Light Colored Eyes And Common Medications Can Increase Vulnerability To UV-Related Eye Disease

SAN DIEGO, July 17, 2014 -- With summer in full swing, individuals with light-colored eyes should take extra precautions if they want to avoid any unnecessary damage to their eyes during this time of year. According to a recent study conducted by the American Academy of Ophthalmology, individuals with blue, green, or hazel eye color, as well as those who take common over-the-counter medications, may be more susceptible to the potentially harmful effects of the sun's ultraviolet (UV) rays. Dr. Sandy T. Feldman - a nationally-recognized ophthalmologist and corneal expert at Clearview Eye & Laser Center in San Diego - cautions patients to take extra care and to take cover.

"While many people are aware of the potential damage the sun's UV rays can do to the skin, very few are aware of the damage that can be done to the eyes as a result of overexposure to the sun," said Dr. Feldman. "Research has shown that having light-colored eyes and/or taking certain medications may increase one's risk of UV-related damage to the eyes. It may also make them susceptible to certain eye conditions such as eye cancer and cataracts, which is the number one cause of blindness in the world."

According to a national study involving more than 2,000 adults, it was found that the combination of light eyes and sun exposure can increase the risk of developing rare eye cancers such as melanoma of the iris and other areas of the uveal tract. The study also found that approximately one-third of American adults take medications that can increase their susceptibility to damage from the sun's UV rays, also known as photosensitivity. Of this number, only about half of these adults were aware that medications such as antibiotics with tetracycline, birth control pills, and pain relievers such as ibuprofen and naproxen sodium can cause photosensitivity.

In order to protect the eyes from the sun's harmful UV rays, as well as reduce the risk of developing certain eye disorders and diseases, Dr. Feldman recommends the following:

  • Wear appropriate sunglasses - Whenever possible, wear only sunglasses that are labeled as "100% UV protection" or "UV400," as these protect against both UVA and UVB rays. The sunglasses should also wrap around the eyes and face for added protection.
  • Wear sunglasses at all times - The word "sunglasses" can be misleading, as some may think they are only meant for the sun. For maximum protection, sunglasses should be worn whether it is sunny or cloudy, as the sun's UV rays have the ability to penetrate through the clouds to burn both the eyes and skin.
  • Wear a hat - In addition to sunglasses, individuals should try and wear a hat or cap as much as possible. Studies have shown that hats or caps help to reduce the risk of contracting eye diseases related to UV exposure.
  • Be aware of surroundings - When out in the sun, it's important to remember that the sun's UV rays can cause harm not only directly but also by reflecting off the sand, water, or pavement.

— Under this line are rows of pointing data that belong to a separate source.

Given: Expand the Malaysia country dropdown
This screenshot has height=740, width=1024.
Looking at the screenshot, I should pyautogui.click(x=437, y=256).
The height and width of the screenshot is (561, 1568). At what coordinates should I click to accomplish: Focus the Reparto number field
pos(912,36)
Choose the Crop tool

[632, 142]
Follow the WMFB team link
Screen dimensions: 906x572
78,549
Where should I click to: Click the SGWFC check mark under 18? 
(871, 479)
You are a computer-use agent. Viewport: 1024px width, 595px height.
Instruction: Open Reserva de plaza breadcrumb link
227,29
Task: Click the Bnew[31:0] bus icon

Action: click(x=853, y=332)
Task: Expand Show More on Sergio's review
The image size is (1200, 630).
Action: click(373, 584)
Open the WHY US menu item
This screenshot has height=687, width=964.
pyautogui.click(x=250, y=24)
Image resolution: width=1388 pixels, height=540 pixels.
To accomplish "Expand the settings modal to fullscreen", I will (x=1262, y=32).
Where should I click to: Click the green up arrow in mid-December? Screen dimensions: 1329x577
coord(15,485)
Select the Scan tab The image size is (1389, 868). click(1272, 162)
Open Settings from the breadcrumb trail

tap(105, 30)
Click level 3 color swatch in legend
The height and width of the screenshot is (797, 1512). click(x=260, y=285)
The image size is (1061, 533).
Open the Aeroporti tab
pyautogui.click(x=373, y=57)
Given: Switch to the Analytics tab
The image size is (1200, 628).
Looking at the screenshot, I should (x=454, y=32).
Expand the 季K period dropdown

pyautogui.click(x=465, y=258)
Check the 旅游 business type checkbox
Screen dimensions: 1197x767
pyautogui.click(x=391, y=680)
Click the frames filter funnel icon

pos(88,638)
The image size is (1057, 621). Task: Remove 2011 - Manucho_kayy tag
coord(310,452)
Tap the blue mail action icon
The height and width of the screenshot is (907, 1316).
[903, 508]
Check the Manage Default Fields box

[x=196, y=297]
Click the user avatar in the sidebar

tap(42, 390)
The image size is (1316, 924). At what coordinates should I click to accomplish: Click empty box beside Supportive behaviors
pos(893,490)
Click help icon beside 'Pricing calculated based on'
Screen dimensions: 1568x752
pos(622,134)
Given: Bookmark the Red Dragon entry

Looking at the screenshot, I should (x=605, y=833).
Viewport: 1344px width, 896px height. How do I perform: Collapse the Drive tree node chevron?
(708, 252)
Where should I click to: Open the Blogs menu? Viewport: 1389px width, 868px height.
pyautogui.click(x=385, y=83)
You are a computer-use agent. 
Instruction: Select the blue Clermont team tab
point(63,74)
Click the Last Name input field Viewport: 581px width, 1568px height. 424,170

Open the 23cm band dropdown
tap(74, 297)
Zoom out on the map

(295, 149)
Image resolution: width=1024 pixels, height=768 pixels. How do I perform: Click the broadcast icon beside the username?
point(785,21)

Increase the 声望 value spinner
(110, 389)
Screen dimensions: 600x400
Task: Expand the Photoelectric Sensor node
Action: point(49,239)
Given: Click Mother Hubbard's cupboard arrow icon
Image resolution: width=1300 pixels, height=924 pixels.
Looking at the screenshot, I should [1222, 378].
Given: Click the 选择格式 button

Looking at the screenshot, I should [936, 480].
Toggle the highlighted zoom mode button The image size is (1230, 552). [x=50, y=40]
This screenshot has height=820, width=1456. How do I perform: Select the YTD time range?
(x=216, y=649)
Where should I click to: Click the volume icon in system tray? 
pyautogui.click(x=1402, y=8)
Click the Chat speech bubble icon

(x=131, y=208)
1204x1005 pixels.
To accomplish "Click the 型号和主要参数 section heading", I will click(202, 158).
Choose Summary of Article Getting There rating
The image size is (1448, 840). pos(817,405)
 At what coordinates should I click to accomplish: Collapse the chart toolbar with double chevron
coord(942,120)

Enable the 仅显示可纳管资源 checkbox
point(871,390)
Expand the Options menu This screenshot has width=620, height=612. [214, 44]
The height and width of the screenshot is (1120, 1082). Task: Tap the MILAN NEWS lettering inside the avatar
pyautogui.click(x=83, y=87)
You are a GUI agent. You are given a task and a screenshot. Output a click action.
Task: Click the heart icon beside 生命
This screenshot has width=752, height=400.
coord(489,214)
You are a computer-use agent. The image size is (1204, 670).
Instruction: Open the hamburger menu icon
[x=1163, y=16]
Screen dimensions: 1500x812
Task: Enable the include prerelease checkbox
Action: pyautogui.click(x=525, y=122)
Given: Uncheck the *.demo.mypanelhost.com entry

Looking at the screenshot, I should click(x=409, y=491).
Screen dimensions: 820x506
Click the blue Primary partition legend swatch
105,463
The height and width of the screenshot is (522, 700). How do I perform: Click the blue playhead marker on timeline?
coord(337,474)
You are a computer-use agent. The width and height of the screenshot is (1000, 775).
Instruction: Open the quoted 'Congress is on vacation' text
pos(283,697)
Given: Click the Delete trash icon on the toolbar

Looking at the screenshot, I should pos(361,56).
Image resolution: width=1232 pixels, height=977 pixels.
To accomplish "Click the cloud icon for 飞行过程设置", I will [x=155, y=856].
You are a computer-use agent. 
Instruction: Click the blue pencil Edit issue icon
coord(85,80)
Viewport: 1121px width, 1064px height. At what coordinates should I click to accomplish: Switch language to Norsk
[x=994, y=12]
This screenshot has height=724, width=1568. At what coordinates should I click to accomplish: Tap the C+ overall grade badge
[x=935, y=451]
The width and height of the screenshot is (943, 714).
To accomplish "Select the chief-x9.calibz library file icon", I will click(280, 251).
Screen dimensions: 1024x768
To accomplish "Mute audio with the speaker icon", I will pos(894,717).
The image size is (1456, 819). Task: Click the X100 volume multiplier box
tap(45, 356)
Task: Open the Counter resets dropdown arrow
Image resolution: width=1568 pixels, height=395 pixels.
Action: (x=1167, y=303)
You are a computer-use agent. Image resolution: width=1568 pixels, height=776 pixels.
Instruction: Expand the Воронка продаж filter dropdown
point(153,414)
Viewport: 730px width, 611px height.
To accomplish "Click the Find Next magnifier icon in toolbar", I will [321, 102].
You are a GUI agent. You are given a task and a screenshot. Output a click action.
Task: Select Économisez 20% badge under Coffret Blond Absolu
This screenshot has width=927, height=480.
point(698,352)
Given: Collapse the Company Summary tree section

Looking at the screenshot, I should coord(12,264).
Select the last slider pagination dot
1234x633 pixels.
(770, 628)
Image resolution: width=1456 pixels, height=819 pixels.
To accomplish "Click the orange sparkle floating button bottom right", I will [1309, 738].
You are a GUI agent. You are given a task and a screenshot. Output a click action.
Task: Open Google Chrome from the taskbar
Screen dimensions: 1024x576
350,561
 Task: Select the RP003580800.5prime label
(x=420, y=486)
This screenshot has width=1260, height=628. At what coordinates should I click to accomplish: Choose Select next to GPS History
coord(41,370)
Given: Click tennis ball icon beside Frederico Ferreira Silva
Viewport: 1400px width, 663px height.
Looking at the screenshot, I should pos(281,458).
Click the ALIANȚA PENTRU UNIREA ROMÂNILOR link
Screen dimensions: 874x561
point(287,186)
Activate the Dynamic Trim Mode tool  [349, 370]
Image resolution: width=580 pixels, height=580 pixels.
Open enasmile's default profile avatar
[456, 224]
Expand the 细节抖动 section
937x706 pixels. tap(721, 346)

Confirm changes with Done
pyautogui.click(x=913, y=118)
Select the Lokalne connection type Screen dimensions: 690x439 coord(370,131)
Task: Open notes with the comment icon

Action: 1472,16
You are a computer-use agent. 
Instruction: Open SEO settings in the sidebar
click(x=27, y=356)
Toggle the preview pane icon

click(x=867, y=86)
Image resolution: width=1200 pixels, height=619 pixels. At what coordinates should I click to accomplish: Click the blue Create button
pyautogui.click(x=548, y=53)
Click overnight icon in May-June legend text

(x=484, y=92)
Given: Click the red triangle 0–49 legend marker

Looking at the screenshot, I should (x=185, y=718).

As a leader in the field of ophthalmology, Dr. Sandy T. Feldman has participated in FDA clinical studies of Personalized LASIK. Currently, she is involved in studies of a new treatment to halt the progression of keratoconus, a disease in which the fitting of contact lenses can become challenging. In 2009, she was one of ten laser eye care providers in the U.S. to receive the Goldline Award as seen in Forbes Magazine. In 2010, she was awarded the Silver Elite RealSelf award, and in 2011, she was awarded Top Doc San Diego, inducted into the prestigious American College of Ophthalmic Surgeons and was one of nation's 15 leading laser eye surgeons as seen in Newsweek magazine. In 2013, Clearview Eye & Laser Medical Center was voted best LASIK center in San Diego by CityBeat Magazine. Dr. Feldman is a member of the American Academy of Ophthalmology and American Society of Cataract and Refractive Surgery.